> INSTRUCTIONS TO FOLLOW
Your answer should repeat exactly the lines from the one holding "Screen dimensions: 1523x858" through the end of the data, and it should contain no pictures.

> DATASET
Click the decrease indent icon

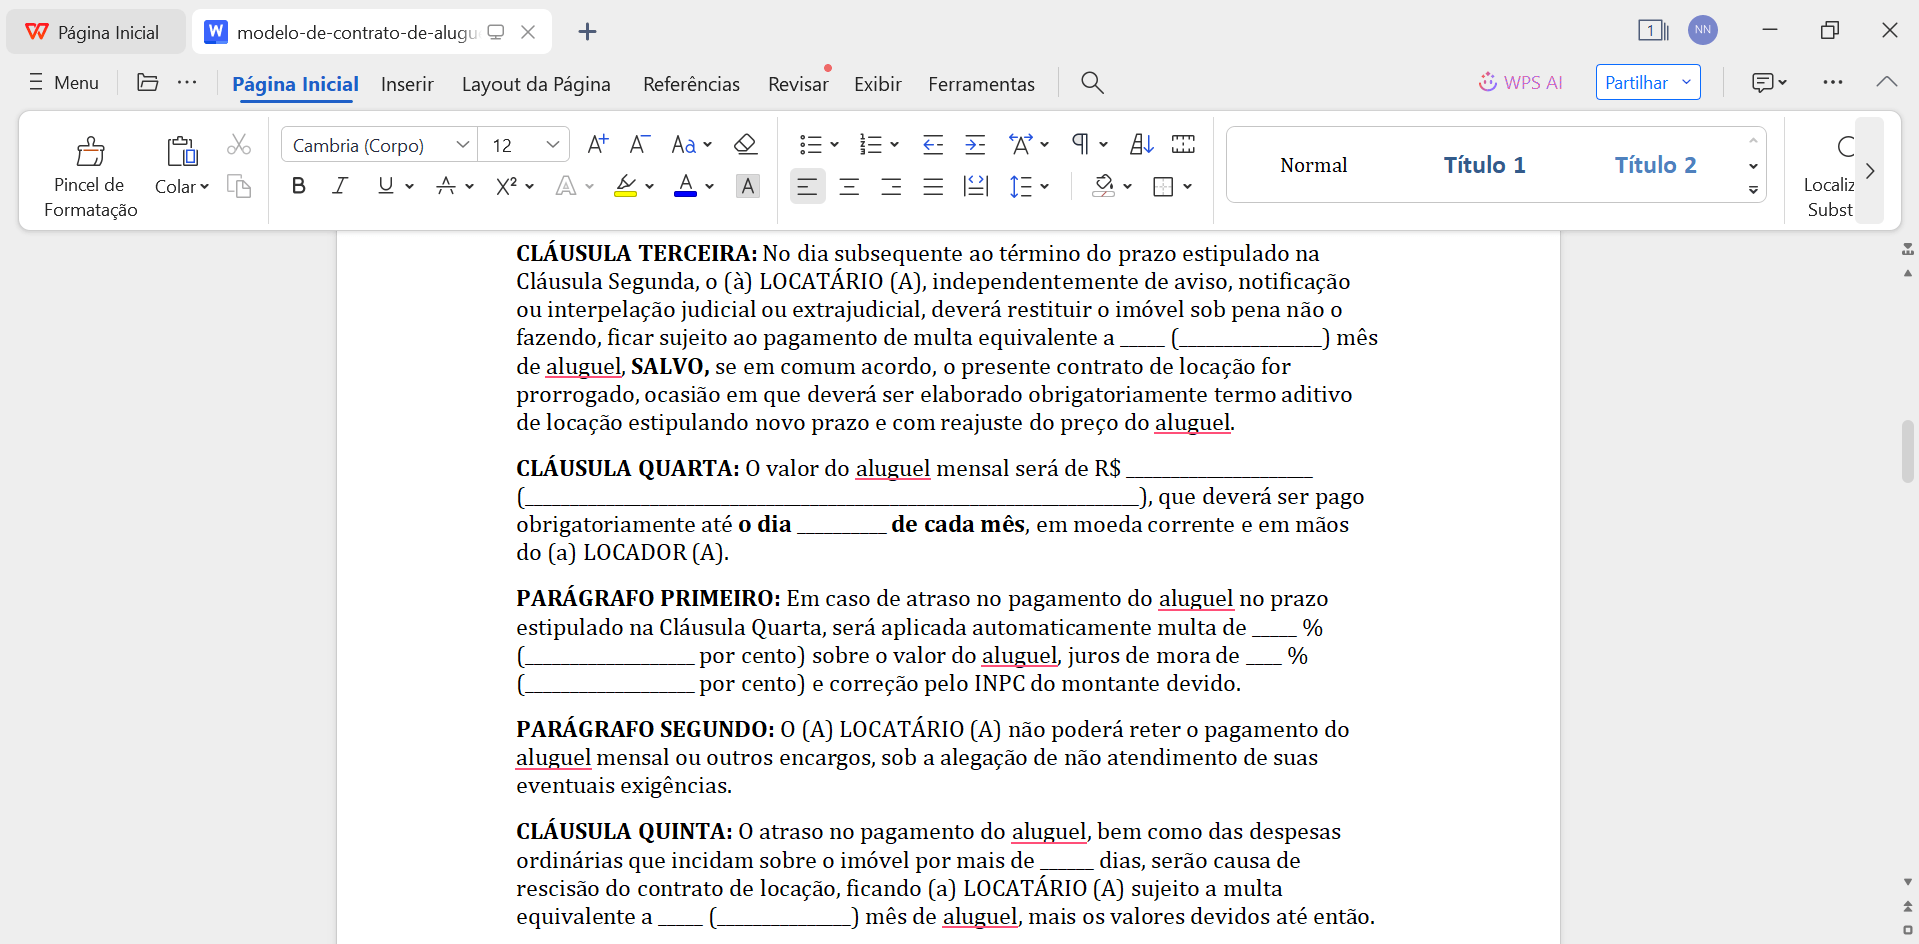(x=933, y=145)
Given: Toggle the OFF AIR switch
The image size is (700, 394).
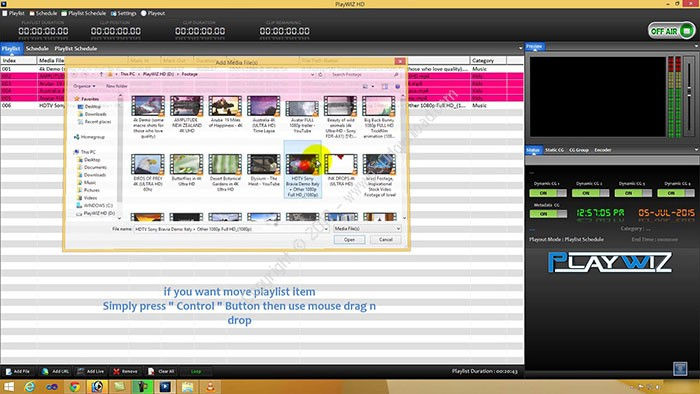Looking at the screenshot, I should pyautogui.click(x=671, y=31).
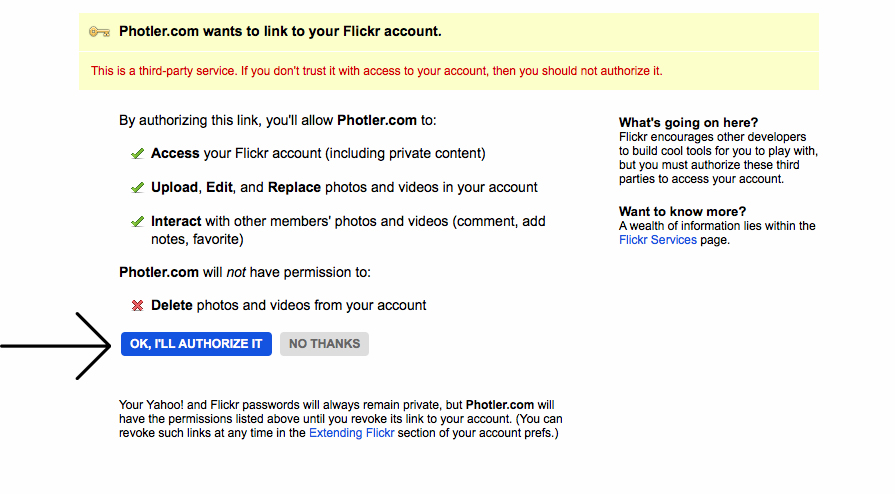Viewport: 895px width, 494px height.
Task: Click green checkmark beside Interact permission
Action: coord(138,222)
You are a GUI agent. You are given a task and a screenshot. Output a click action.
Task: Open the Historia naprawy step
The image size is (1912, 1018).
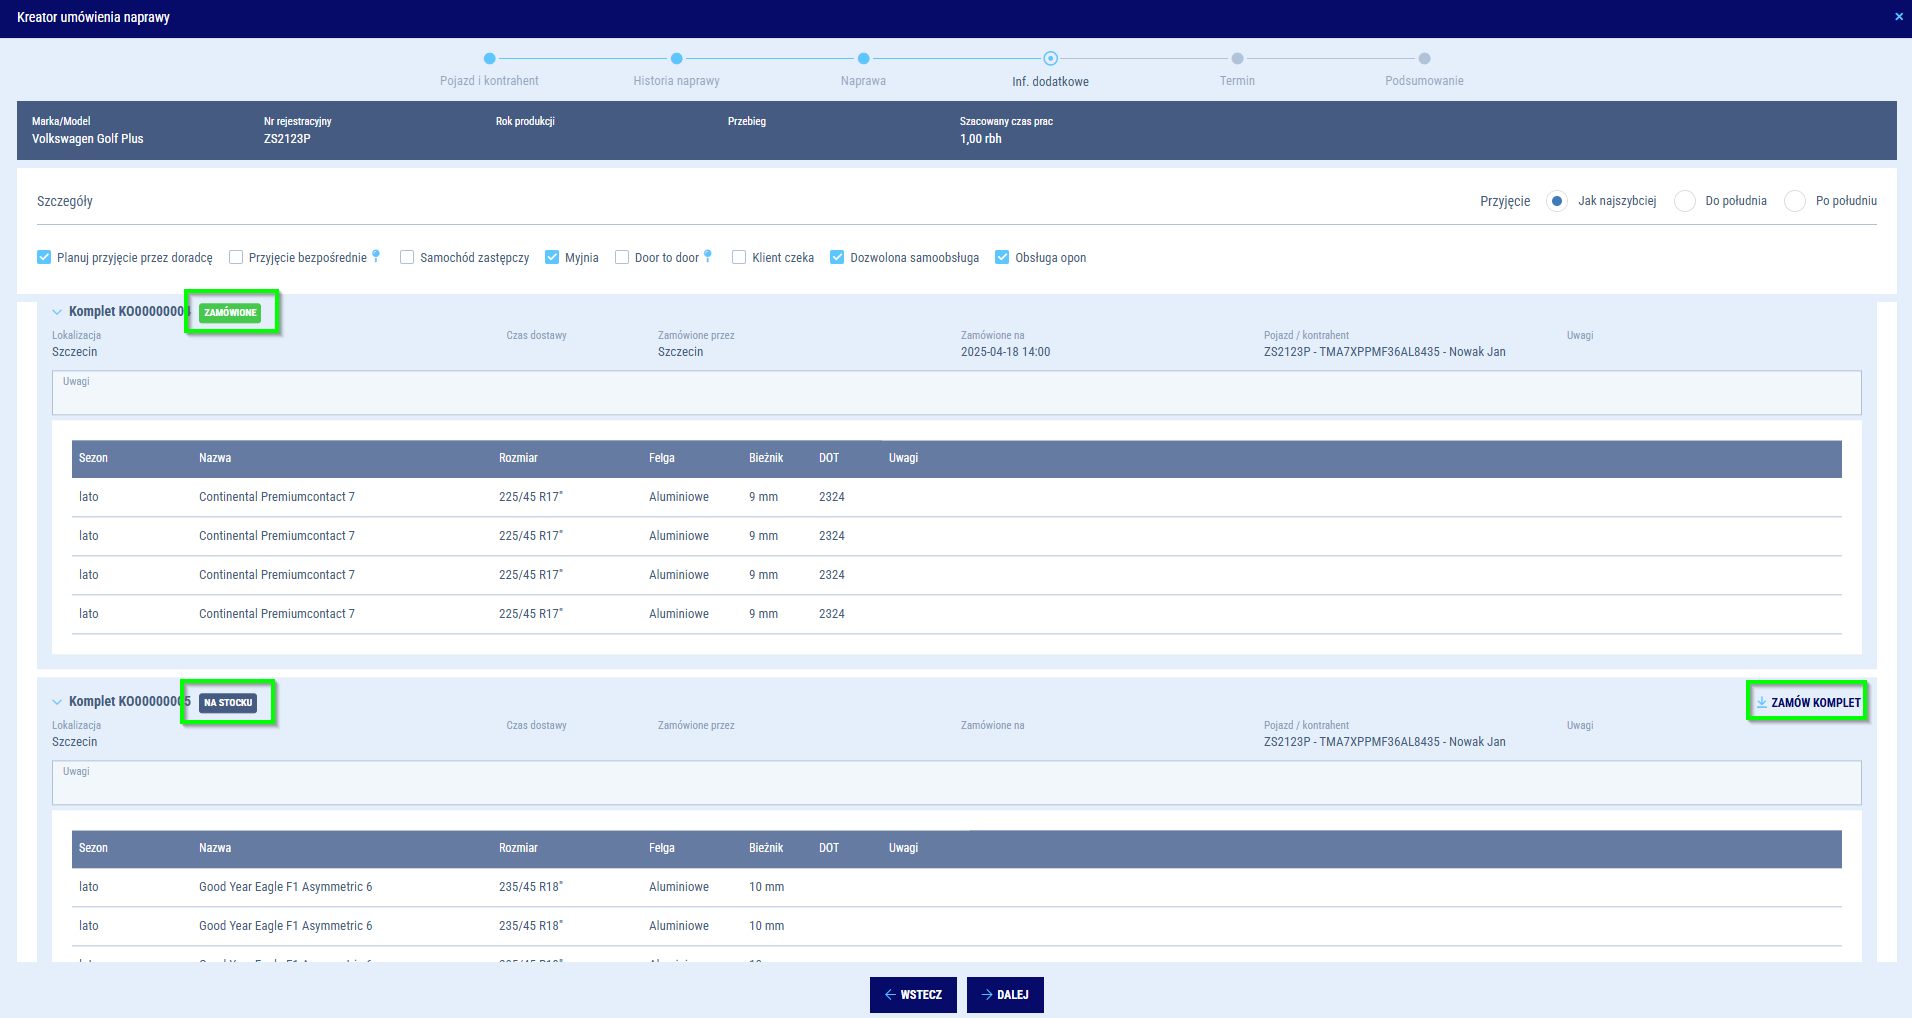pyautogui.click(x=676, y=59)
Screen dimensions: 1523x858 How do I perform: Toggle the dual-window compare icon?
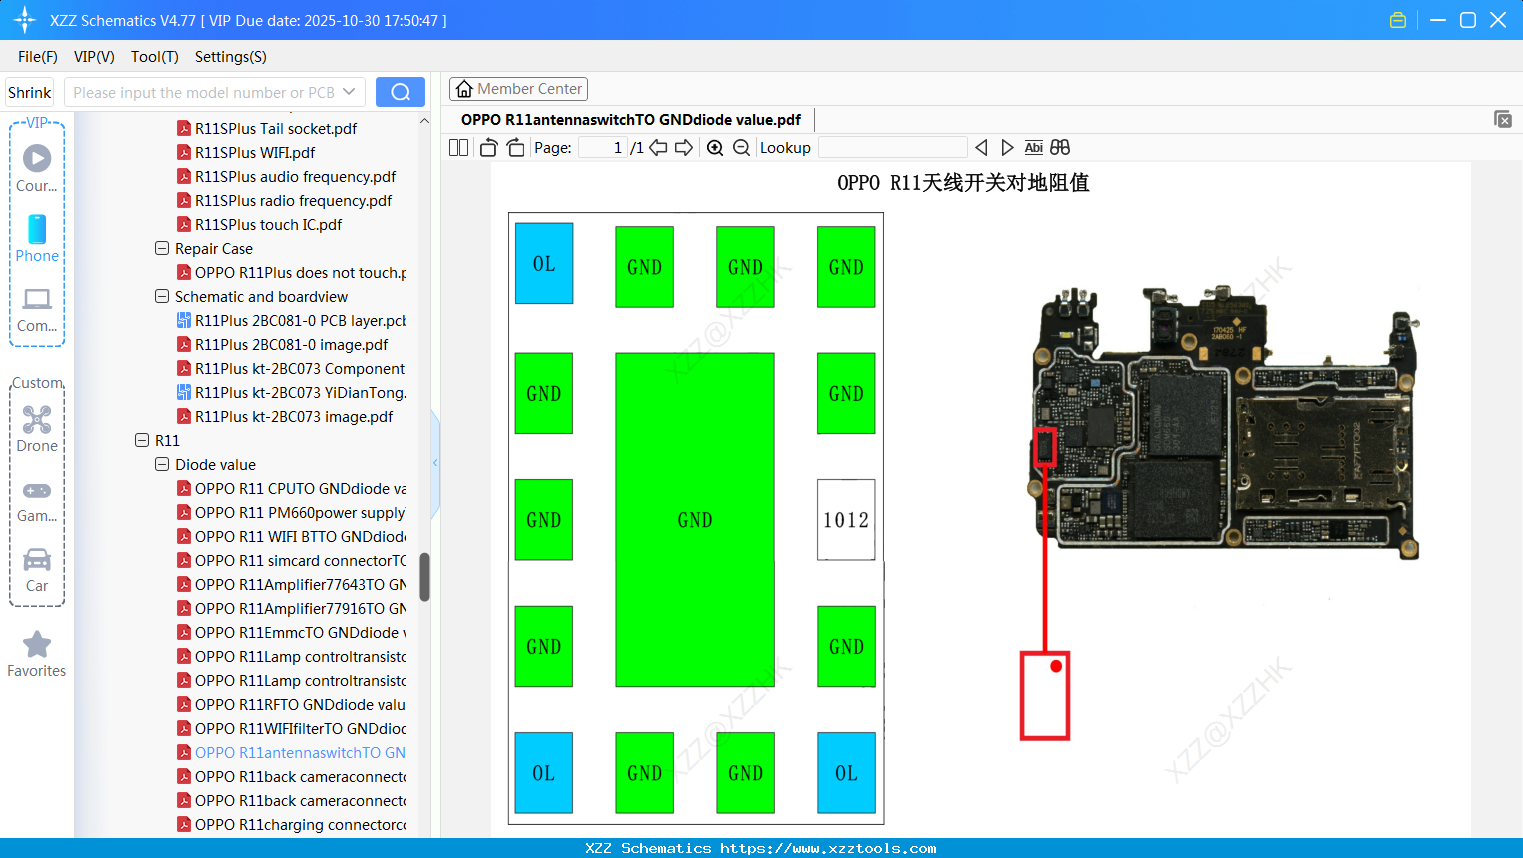(x=1060, y=147)
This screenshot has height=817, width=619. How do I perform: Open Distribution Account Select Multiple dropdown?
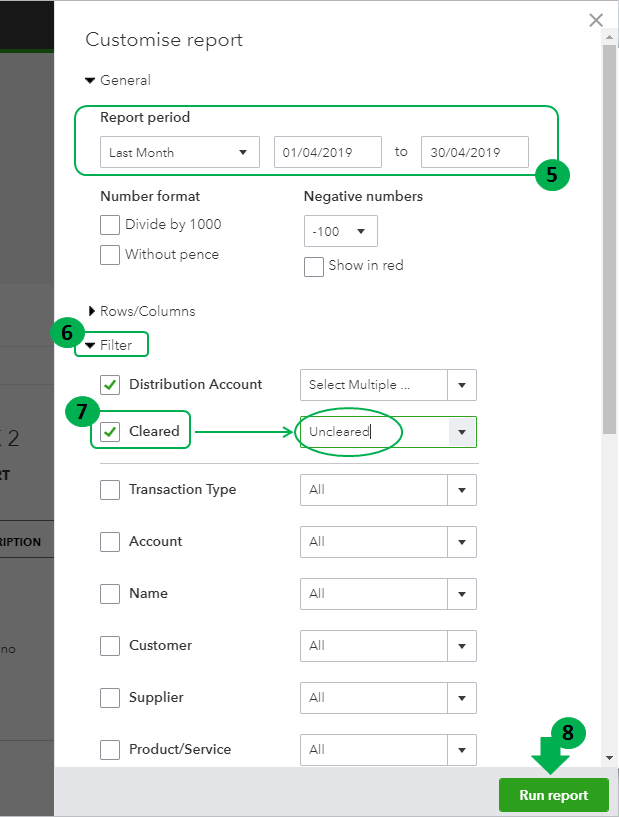point(388,385)
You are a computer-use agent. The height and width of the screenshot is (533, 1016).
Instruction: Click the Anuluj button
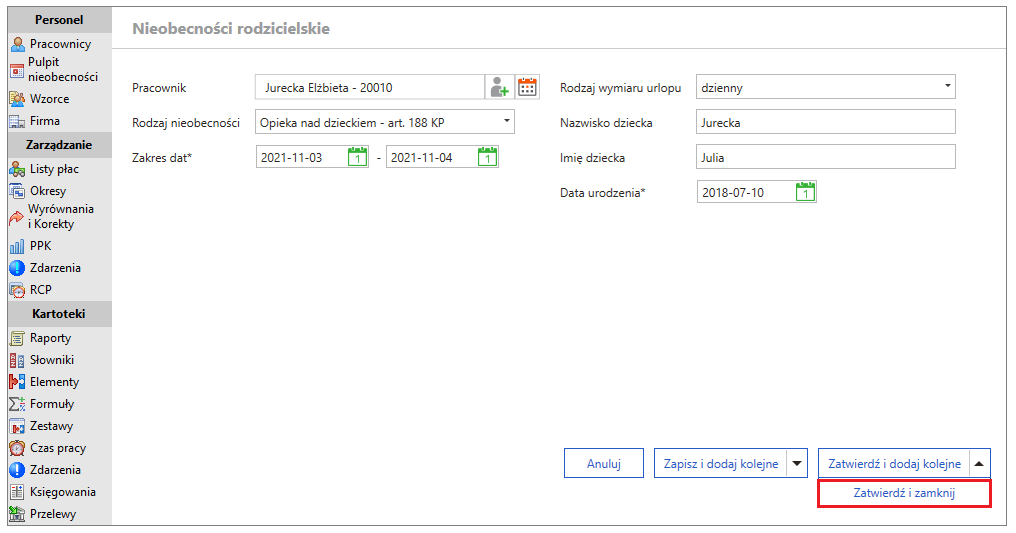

> ANSWER BELOW
Screen dimensions: 1523x858 How do I perform: Toggle the dual-window compare icon?
(x=1060, y=147)
This screenshot has height=817, width=619. How do I perform: Open Distribution Account Select Multiple dropdown?
point(388,385)
You are a computer-use agent. The height and width of the screenshot is (533, 1016).
Instruction: Click the Anuluj button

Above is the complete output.